Given task:
Rewrite the listing from the line with "Instagram (199, 2313)" to the line with "天天-社区团购系统 (343, 733)", both included. Keep every line, and shift each answer coordinate by adding 140 to both of its numbers.
☆ ☆ ☆ ☆
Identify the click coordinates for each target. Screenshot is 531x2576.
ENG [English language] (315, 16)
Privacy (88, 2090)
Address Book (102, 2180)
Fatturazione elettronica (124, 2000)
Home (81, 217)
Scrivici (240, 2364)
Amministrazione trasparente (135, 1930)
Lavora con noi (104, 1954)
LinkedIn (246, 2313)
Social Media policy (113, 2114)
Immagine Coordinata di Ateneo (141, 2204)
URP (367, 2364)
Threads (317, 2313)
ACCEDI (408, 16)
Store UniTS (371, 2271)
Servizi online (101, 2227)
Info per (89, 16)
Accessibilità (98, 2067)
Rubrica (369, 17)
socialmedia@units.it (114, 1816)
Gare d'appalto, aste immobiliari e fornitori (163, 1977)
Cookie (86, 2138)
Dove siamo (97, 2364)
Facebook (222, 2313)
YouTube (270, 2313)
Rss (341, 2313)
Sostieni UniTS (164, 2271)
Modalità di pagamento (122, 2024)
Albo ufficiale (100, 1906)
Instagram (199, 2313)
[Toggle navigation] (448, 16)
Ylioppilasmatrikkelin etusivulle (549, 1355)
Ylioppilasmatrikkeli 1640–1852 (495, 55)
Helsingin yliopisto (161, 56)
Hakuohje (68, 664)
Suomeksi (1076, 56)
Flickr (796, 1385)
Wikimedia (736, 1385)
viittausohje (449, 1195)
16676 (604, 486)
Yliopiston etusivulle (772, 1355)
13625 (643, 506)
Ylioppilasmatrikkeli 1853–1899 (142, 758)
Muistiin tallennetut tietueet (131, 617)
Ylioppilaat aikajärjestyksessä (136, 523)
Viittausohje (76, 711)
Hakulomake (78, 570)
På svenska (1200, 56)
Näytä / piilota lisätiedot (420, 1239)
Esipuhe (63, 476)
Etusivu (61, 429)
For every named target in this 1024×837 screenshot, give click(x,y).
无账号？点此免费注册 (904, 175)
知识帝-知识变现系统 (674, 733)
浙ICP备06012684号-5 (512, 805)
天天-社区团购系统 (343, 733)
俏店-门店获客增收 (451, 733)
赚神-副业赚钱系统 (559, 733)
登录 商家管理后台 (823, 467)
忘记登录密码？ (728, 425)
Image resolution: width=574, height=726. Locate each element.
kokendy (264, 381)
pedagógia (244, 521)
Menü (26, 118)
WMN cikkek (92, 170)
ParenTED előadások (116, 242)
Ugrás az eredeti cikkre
☆ ☆ ☆ ☆
Exercise output:
Instagram (339, 2453)
[Toggle navigation] (588, 156)
Ylioppilasmatrikkelin etusivulle (689, 1495)
Ylioppilasmatrikkeli 1640–1852 (635, 195)
Helsingin yliopisto (301, 196)
Hakuohje (208, 804)
Suomeksi (1216, 196)
Flickr (936, 1525)
Wikimedia (876, 1525)
viittausohje (589, 1335)
16676 (744, 626)
Yliopiston etusivulle (912, 1495)
13625 (783, 646)
Ylioppilasmatrikkeli 1853–1899 (282, 898)
Muistiin tallennetut tietueet (271, 757)
Ylioppilaat aikajärjestyksessä (276, 663)
Viittausohje (216, 851)
Hakulomake (218, 710)
På svenska (1340, 196)
Näytä / piilota lisätiedot (560, 1379)
Esipuhe (203, 616)
Etusivu (201, 569)
For every named target in this 1024×837 screenshot, give click(x,y).
无账号？点此免费注册 (1044, 315)
知识帝-知识变现系统 (814, 873)
浙ICP备06012684号-5 (652, 945)
天天-社区团购系统 (483, 873)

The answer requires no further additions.